#### Task requirements:
1. According to the reflection on betrayal, when is the Misa Clandestina held?
2. Return the exact wording of the reflection on betrayal, starting at "Why is betrayal" and ending at "at the service.)".

━━━ Source passage ━━━

Why is betrayal so painful? Because it is born of love. One can not betray one’s enemy. We can only betray those who trust us. During Easter week we contemplated Judas’ betrayal of Jesus. How do we adopt the Savior’s loving arms and make them our own?
In the villa (Argentine slum) I have been attending the “Misa Clandestina” or Underground Mass. It’s not really underground, but it is at an unusual time, Tuesdays at 4pm. The priest chose this time because it is meant to be a mass for the common people, for the excluded. Even in the villa the specter of religiosity rears its ugly head. The middle class borders the villa and some consider themselves the owners of the parish. Others feel left out. So the priest set up what he jokingly calls the Misa Clandestina. Last week he spoke of the theme of betrayal, and I add my reflections here. (Here’s a fuzzy photo I snapped at the service.)
Who hurts us the most? Those we love and those we trust because we open our hearts to them. In my case it might be my kids. I want the best for them and do all I can for them. I give all I can. And they betray me. No, they don’t steal from me or give my credit card away, but they might treat me with disrespect. What parent hasn’t had their kid tell them that they are a terrible parent? Or we hear the famous battle cry, “Why did you even have me in the first place?!” Indeed.
How often my blood has boiled at the transgressions of my sons. When you have five sons you have all flavors of conflict. I am amazed at how a five-year-old can take me out of my position. It’s a spiritual linebacker blindsiding you with the sharp tongue of a teenager. You feel like a worm after you lose your temper. Sure, slam the car door, break it even… fine Christian example you are. Even though this pales in comparison to the gravity of other betrayals, the root is the same… an exaggerated response to aggression. It just hurts more because we love. So, I transgress against my Heavenly Father in reaction to the transgressions of my sons against me. Where do I turn to? Do I pay heed to the Accuser and close in upon myself, or do I return back to those Loving Arms?
God’s message is always, “No matter what I accept you. I take you back. You can return to my loving arms under any circumstance. Only my embrace can defeat your rejection of me.” And that’s what I feel sometimes, a rejection from my kids. It can’t be this way! It won’t be this way! Then the Lord’s grace sneaks in quietly, “Anybody home?” He calms me, soothes me. Quiets me down like the child that I am. So this grace I return to my son. I tell him, don’t look for perfection in me. I know I try to be perfect in your eyes and I fail. What I really need is your help son. I can’t get through this life without you and without your help.
This is service. This is authority. This is redemption… all due to His mercy and not of the strength of my will.
Villa update: Things here are surreal. The stories you hear reach such a magnitude that you sometimes wonder if they are true. But when you visit the hospital and see the victims you know that Spiritual Warfare is deadly and real. The priest we are supporting has had his life threatened twice now. For what? For preaching the Gospel message. For giving some people in misery hope and in this hope they stand up for themselves. So we pray and invoke our God, a Powerful Giant to stand before us. Many blessings to all.

━━━ Given entries ━━━

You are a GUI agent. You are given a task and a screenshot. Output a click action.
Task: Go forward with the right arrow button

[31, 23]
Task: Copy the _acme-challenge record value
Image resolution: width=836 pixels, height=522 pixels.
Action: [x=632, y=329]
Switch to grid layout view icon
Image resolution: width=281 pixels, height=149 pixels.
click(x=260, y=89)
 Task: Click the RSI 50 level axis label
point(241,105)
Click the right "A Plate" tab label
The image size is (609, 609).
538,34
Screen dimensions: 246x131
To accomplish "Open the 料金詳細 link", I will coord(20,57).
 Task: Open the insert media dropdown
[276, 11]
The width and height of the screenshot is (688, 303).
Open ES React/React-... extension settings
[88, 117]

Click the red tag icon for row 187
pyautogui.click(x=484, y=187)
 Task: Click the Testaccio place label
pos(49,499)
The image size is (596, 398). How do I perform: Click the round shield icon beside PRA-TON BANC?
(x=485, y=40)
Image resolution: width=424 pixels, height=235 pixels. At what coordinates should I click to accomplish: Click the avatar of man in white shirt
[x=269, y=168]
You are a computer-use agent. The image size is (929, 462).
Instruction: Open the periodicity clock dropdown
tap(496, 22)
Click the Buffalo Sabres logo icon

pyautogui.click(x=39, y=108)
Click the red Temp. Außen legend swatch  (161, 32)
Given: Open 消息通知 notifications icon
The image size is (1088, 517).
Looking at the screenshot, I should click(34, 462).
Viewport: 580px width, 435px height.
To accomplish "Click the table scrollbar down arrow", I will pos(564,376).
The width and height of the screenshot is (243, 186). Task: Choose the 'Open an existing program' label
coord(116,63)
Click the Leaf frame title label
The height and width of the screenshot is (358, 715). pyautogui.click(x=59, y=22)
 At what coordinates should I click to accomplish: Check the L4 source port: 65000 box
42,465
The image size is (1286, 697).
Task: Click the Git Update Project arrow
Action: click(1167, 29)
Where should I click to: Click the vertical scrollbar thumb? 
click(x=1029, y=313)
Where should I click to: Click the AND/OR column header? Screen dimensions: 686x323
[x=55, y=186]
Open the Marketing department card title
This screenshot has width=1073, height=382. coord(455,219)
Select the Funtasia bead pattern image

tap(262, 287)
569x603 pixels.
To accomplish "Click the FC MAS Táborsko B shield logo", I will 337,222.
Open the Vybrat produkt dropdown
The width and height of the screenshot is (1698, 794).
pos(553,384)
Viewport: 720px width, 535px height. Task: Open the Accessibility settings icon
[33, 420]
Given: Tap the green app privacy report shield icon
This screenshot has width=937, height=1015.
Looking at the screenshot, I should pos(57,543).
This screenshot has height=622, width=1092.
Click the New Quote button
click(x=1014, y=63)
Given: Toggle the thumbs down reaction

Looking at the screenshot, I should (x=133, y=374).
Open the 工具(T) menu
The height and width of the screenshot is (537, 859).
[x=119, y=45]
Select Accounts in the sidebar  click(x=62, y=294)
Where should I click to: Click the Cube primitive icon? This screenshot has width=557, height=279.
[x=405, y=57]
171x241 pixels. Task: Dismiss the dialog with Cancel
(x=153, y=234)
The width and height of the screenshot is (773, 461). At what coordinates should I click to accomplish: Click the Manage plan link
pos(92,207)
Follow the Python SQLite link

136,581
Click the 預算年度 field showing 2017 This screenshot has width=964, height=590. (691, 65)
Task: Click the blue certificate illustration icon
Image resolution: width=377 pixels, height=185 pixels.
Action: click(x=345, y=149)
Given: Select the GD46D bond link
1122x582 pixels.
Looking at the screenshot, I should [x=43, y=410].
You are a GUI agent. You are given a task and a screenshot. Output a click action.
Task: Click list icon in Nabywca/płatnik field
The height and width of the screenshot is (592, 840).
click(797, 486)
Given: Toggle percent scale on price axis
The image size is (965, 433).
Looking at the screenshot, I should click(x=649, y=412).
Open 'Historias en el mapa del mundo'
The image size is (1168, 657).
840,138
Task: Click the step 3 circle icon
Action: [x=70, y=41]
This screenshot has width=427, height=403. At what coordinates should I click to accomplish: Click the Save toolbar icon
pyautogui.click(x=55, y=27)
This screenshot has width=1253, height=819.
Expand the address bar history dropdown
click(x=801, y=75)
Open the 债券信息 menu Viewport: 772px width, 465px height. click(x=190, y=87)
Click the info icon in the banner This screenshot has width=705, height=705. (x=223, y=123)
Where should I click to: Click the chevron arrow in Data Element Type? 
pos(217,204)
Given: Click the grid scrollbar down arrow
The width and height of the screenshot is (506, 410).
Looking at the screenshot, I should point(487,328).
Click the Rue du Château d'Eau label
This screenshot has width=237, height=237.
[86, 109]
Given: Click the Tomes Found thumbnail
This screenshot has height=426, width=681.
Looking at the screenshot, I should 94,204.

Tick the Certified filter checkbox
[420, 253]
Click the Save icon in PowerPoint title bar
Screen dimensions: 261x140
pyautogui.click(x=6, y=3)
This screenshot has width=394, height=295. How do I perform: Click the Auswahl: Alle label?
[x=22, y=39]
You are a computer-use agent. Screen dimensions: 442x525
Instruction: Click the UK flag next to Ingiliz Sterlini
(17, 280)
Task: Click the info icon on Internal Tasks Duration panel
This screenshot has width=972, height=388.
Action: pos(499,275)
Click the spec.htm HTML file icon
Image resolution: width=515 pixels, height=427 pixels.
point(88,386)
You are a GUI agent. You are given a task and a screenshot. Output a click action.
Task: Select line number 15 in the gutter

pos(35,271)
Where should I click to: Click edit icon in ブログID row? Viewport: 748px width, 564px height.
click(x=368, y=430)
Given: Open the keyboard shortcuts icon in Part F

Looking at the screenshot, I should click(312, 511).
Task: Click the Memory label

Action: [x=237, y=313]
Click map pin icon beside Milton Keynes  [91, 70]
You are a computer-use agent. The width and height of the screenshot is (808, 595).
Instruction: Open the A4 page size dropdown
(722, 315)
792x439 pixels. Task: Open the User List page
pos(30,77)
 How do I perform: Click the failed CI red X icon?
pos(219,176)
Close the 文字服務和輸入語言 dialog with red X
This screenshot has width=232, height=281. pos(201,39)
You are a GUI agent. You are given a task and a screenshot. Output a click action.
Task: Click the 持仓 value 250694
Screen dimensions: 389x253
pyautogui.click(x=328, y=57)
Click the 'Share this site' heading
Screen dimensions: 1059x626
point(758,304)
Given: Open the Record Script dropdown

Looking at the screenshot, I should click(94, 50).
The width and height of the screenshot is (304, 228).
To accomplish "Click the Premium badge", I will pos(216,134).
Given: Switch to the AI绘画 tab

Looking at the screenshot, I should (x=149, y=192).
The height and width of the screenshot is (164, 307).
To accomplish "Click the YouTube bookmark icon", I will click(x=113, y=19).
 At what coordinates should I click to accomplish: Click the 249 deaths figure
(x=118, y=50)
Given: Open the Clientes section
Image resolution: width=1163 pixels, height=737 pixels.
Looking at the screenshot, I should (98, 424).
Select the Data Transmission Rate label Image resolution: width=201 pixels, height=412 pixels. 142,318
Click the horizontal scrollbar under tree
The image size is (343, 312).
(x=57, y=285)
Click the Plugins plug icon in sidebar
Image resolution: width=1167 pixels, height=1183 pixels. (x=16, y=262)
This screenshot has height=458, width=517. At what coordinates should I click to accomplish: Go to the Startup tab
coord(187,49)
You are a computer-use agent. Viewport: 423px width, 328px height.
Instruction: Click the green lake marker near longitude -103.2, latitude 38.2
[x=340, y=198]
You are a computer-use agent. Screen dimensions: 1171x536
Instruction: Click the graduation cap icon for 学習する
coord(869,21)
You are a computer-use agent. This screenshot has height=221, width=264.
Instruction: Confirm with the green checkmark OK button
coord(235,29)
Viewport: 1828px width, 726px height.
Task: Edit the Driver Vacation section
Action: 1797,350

━━━

#### Exercise solutions:
1. Tuesdays at 4pm.

2.
Why is betrayal so painful? Because it is born of love. One can not betray one’s enemy. We can only betray those who trust us. During Easter week we contemplated Judas’ betrayal of Jesus. How do we adopt the Savior’s loving arms and make them our own?
In the villa (Argentine slum) I have been attending the “Misa Clandestina” or Underground Mass. It’s not really underground, but it is at an unusual time, Tuesdays at 4pm. The priest chose this time because it is meant to be a mass for the common people, for the excluded. Even in the villa the specter of religiosity rears its ugly head. The middle class borders the villa and some consider themselves the owners of the parish. Others feel left out. So the priest set up what he jokingly calls the Misa Clandestina. Last week he spoke of the theme of betrayal, and I add my reflections here. (Here’s a fuzzy photo I snapped at the service.)